Саша Лейбман считался на Покровке своим и пользовался всеобщим уважением, как непререкаемый авторитет в области потребления нетрадиционных спиртных изделий. Был он по всем статьям обыкновенным пьющим человеком, но выделялся среди себе подобных степенностью, рассудительностью, начитанностью и любознательностью, а так же наличием незаконченного среднего образования,

Склад ума имел Лейбман доброжелательно-скептический, а возрения его носили ярко выраженный натурфилософский характер с сильным уклоном в эмпириокритицизм.

Познания свои об окружающем нас мире приобретал Лейбман путем личного опыта, а о мирах иных — из научно-популярной и фантастической литературы. В силу чего, а так же, благодаря врожденной способности к афористическим обобщениям, мог он без особого труда обмениваться информацией, поражая при этом воображение у всех общающихся с ним индивидов.

— Алкоголь является пищевым средством в том отношении, что один грамм его при полном сгорании дает 7,18 калорий.

Или:


— Путем многократных экспериментов я лично установил, что одноразовое потребление во внутрь флакона жидкости для укрепления волос марки „Кармазин“ на основе 96% спирта, объемом 100 миллилитров, эквивалентно распитию одной бутылки портвейна объемом 0,5 литра и к тому же действительно способствует исчезновению перхоти.

Или вот даже нечто „аггадическое“:

— Левиафан произошел от человека из колена Леви, который не послушался Моисея и остался в Египте, за что Бог превратил его в бегемота.

Выпить мог Лейбман очень много, но пьяным себя на людях не представлял. Наоборот, держался всегда с добродушным достоинством. Вот и в этот незабываемый вечер, когда, согласившись на мое предложение, подышать свежим воздухом, покинул он отчий кров и отправился на поиски приключений, крепко пахло от него цветочной парфюмерией и еще чем-то, не менее ароматным. При этом состояние духа его было целеустремленно-возвышенным. Мое же состояние можно было бы охарактеризовать как целеустремленно-возбужденное, ибо на дому у Лейбмана вынужден был я выпить с полбутылки достаточно мерзкого на вкус алкогольного напитка, который из соображений советского престижа носил скромное имя „Солнцедар“.

Распитие сего напитка состоялось в компании с Сашиным папаней — почтенного вида пожилым евреем с фиолетово-пузырчатым носом, двумя его великовозрастными сыновьями от первого брака и толстомордым бугаем по кличке „Фадей“ — личностью, хорошо известной в нашей округе всем без исключения участковым.

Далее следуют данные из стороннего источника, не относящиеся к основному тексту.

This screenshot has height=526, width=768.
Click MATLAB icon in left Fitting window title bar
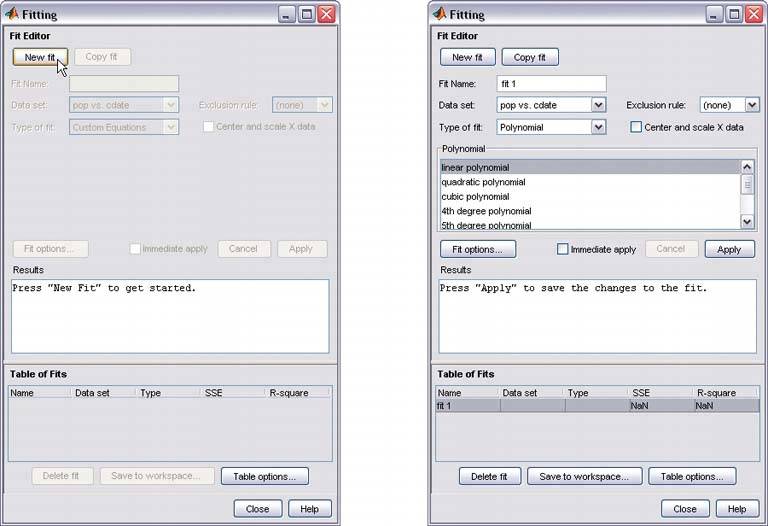point(14,14)
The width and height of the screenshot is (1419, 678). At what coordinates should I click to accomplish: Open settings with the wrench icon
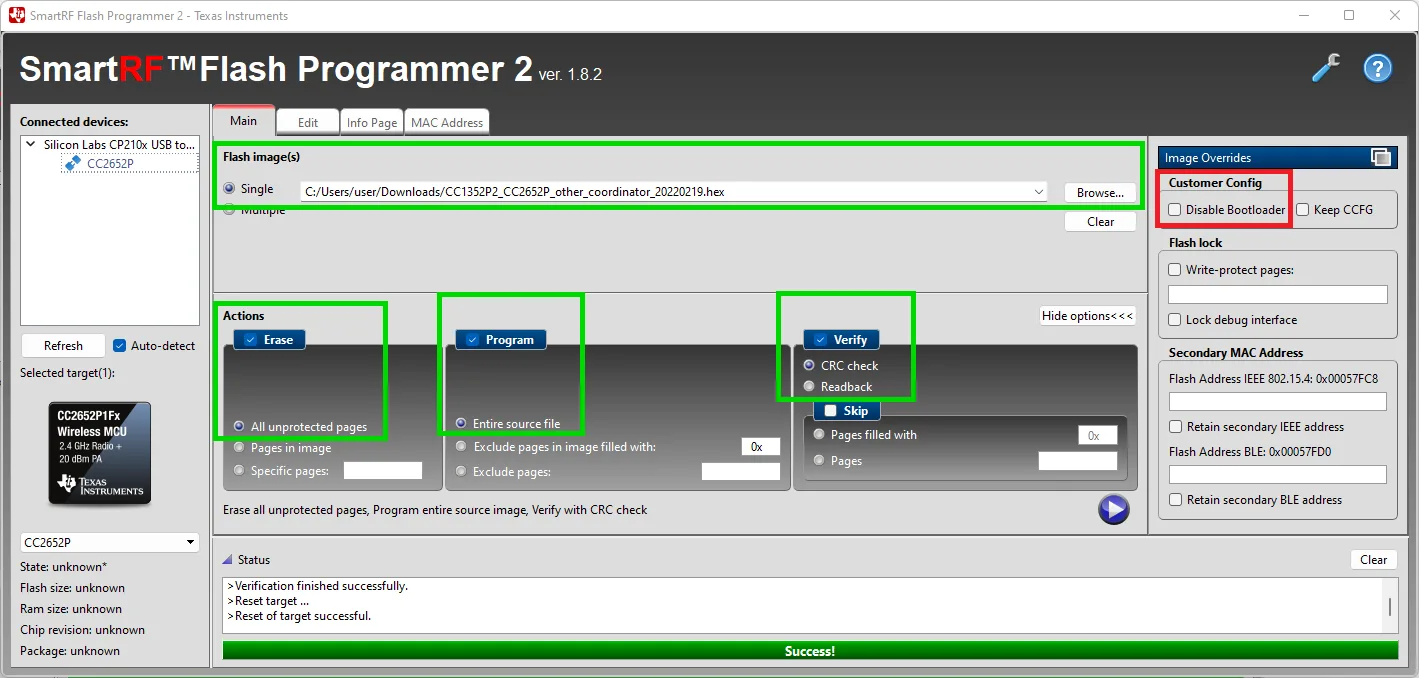tap(1326, 68)
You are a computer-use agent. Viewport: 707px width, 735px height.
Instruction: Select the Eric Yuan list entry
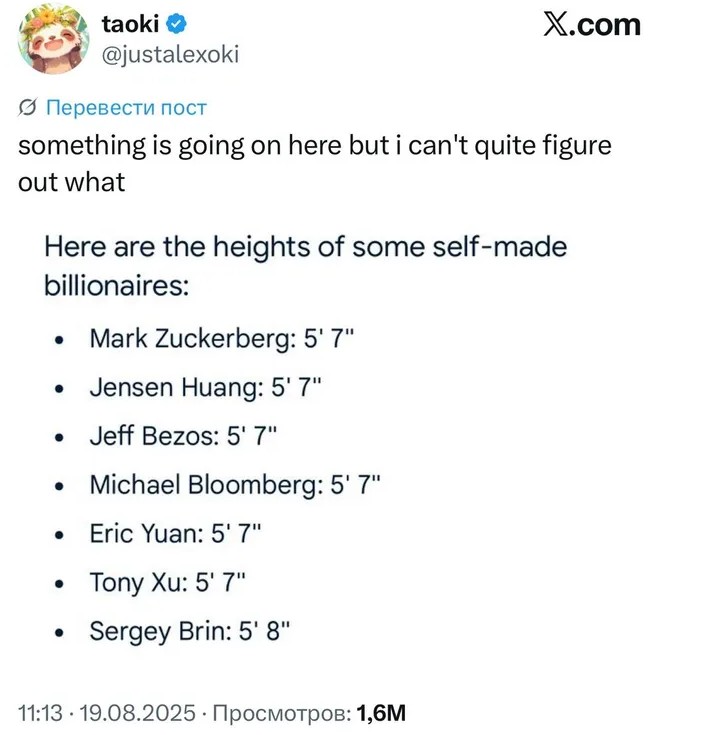click(175, 534)
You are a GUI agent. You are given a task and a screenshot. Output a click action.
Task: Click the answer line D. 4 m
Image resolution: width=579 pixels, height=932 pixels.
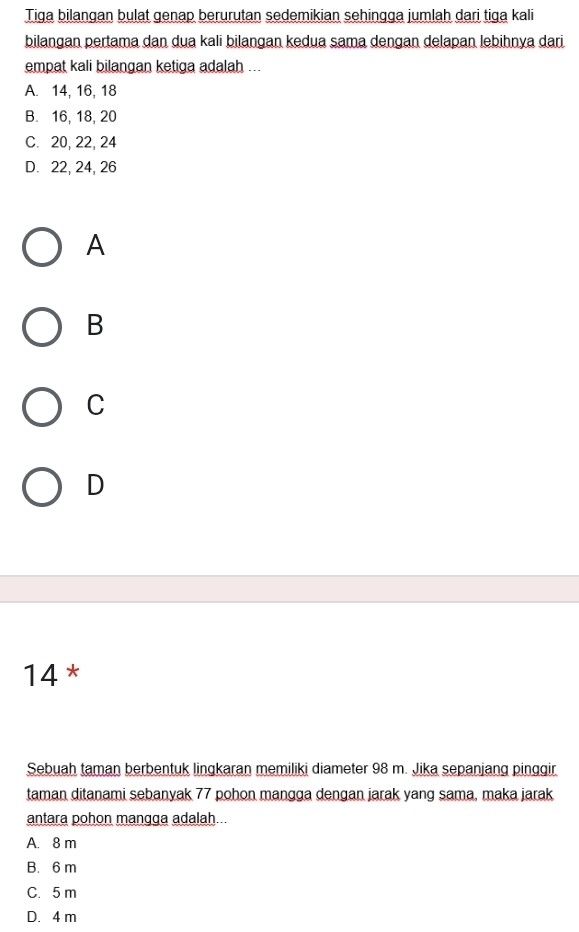point(52,917)
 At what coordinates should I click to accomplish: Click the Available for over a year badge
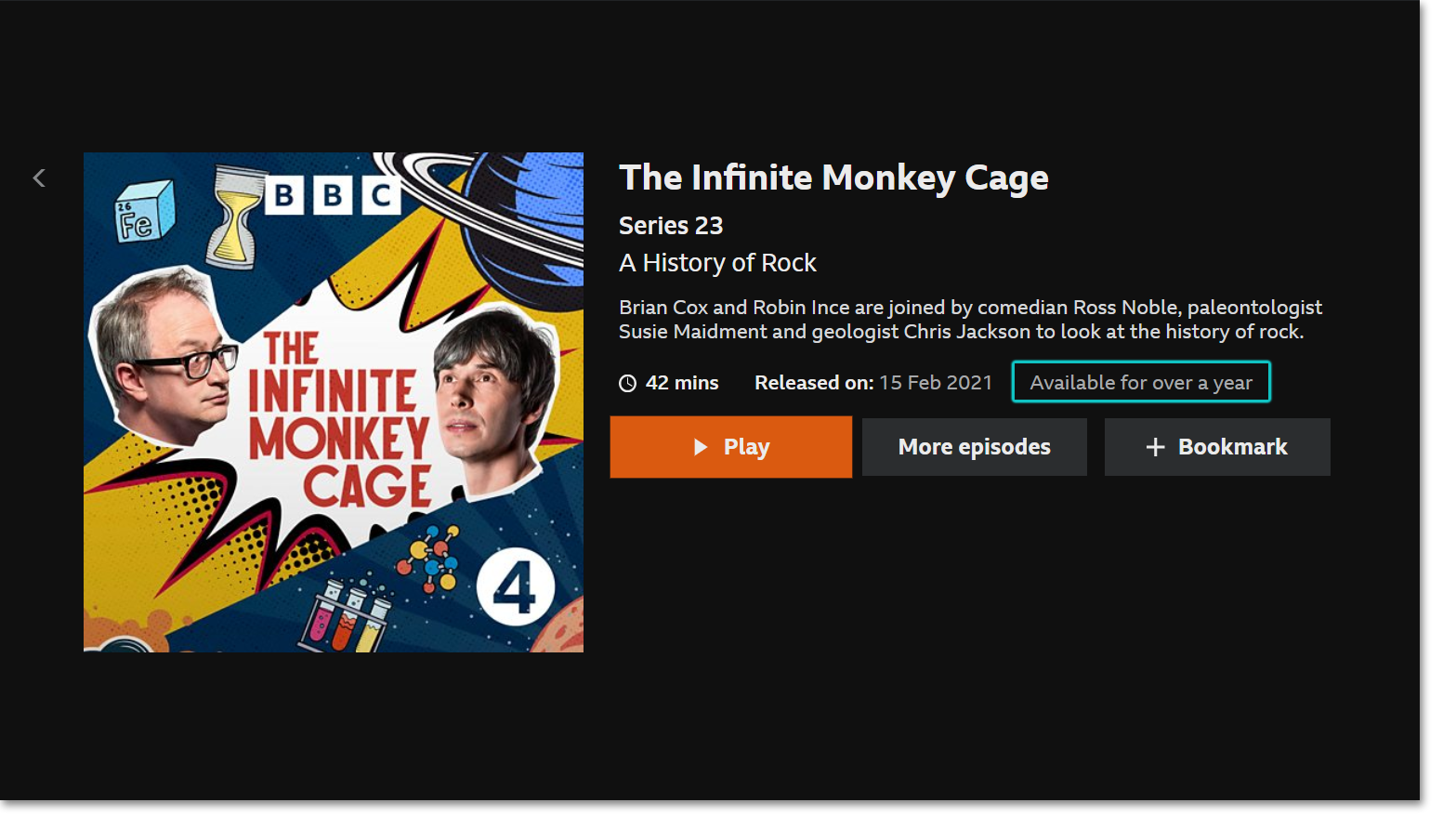click(1140, 382)
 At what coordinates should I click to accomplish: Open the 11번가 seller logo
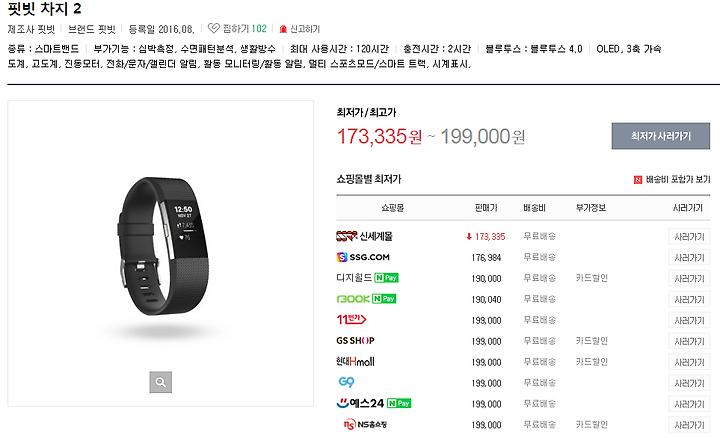pos(351,320)
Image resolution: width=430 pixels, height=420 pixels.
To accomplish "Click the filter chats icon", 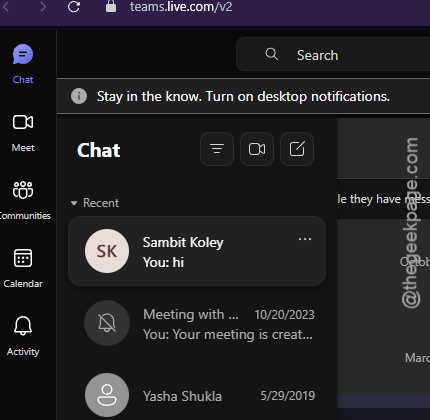I will (x=217, y=149).
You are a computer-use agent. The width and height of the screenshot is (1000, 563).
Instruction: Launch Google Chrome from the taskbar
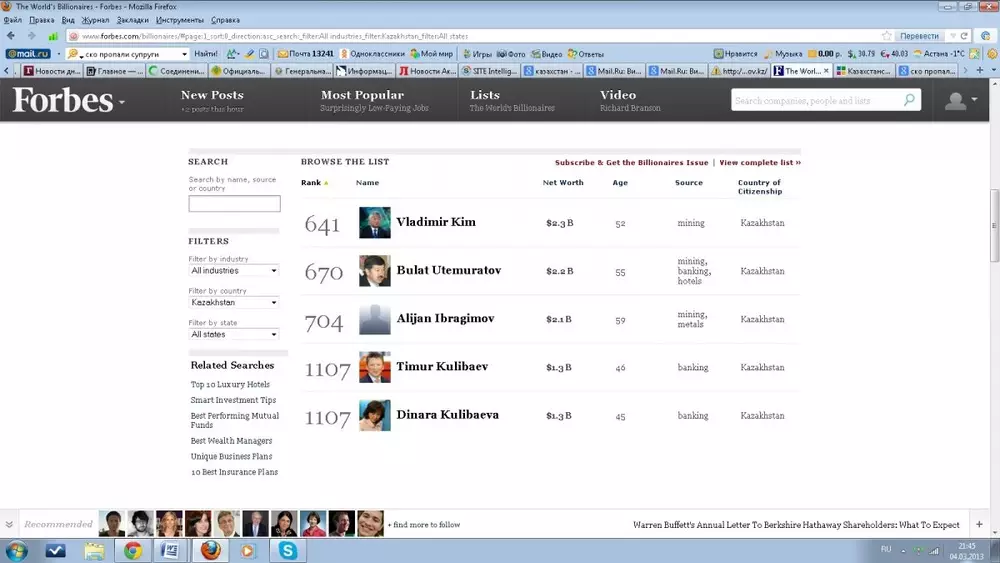click(132, 550)
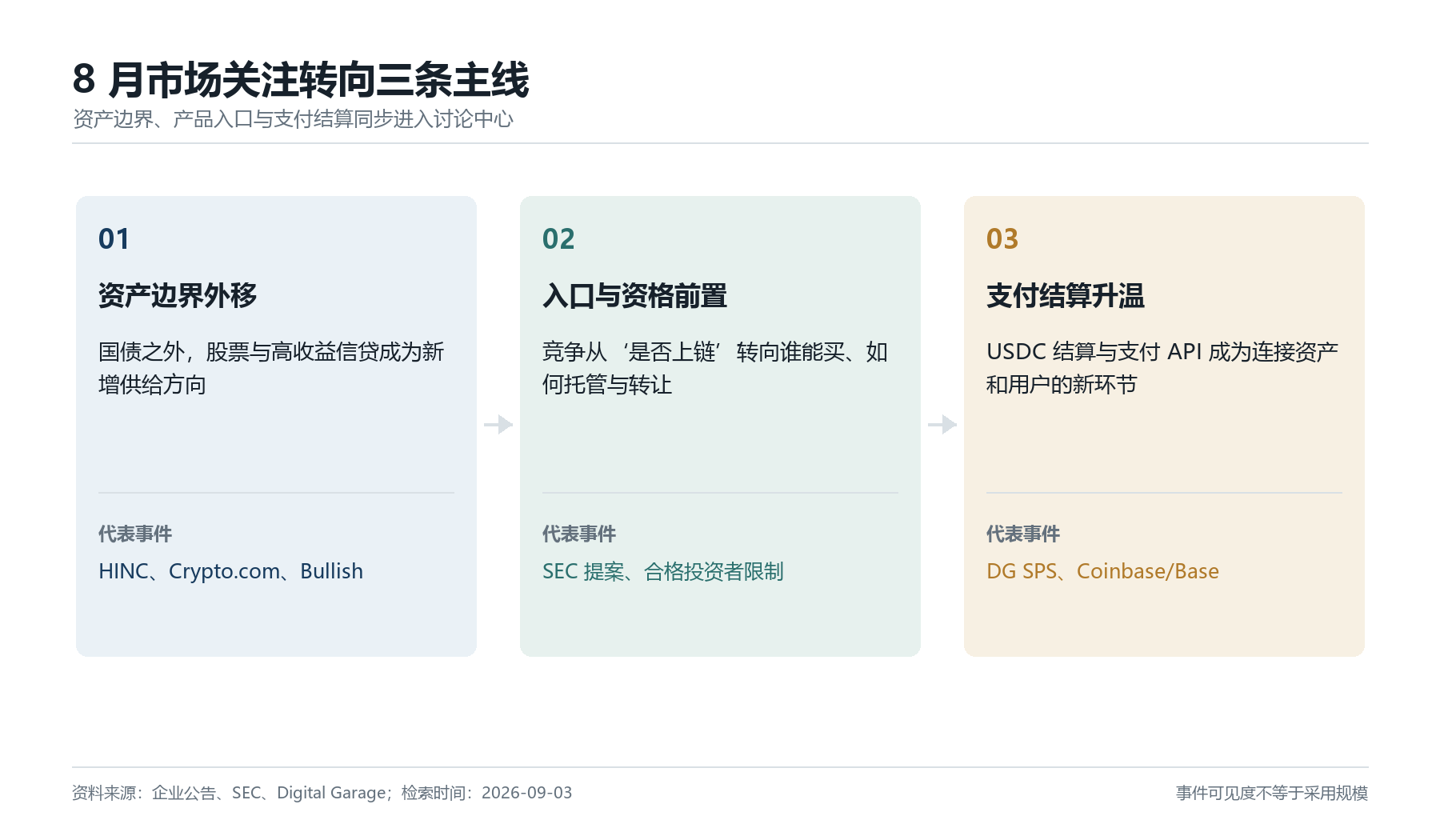Click the 代表事件 label in the blue card

pyautogui.click(x=135, y=534)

Разговор за столом шел о перипетиях армейской службы и каждый, включая папашу-ветерана, силился вспомнить нечто особенное. Однако Саша как всегда затмил всех, рассказав с элегантной непринужденностью историю, как он выразился, своего спортивного под-вига.


— Службу свою проходил я в отряде морской пехоты на одном из Курильских островов. Дело было как раз под майские праздники. Начальство приказ из штаба флота получило: „Активизировать усилия по укреплению смычки между доблестной советской армией и народом“. Для этого предложено было устроить показательный товарищеский футбольный матч нашего батальона с соседним рыболовецким совхозом-милионером и желательно выиграть, чтобы продемонстрировать отличную физическую и моральную подготовку боевого состава.

С моральной подготовкой у нас все было отлично: мы перед матчем спиртяшки вмазали. С физической, сами понимаете, от этого несколько хуже. Ссовсем плохо дело обстояло с экипировкой. Спортивную форму „сундук“1 наш в том же совхозе давно запродал, а деньги пропил.

Так мы и вышли на поле — в семейных трусах, тельняшках да флотских ботинках вместо бутс, чему зрители несказанно обрадовались. А команда у совхоза, надо сказать, была неплохая. Они на балансе у себя всяких там профессионалов спившихся держали. Ну те, понятное дело, как нас увидели, расслабились, решили, что такую шантрапу задавят как котят. Но ошиблись, козлы, жестоко. Нас от унижения да шуточек хамских ихних болельщиков такая злоба взяла, что разнесли мы их в пух и прах, как дворовую команду пацанов-малолеток.

За этот подвиг спортивный получили мы от командования наградные, а так же увольнительную с правом поездки на материк, в город.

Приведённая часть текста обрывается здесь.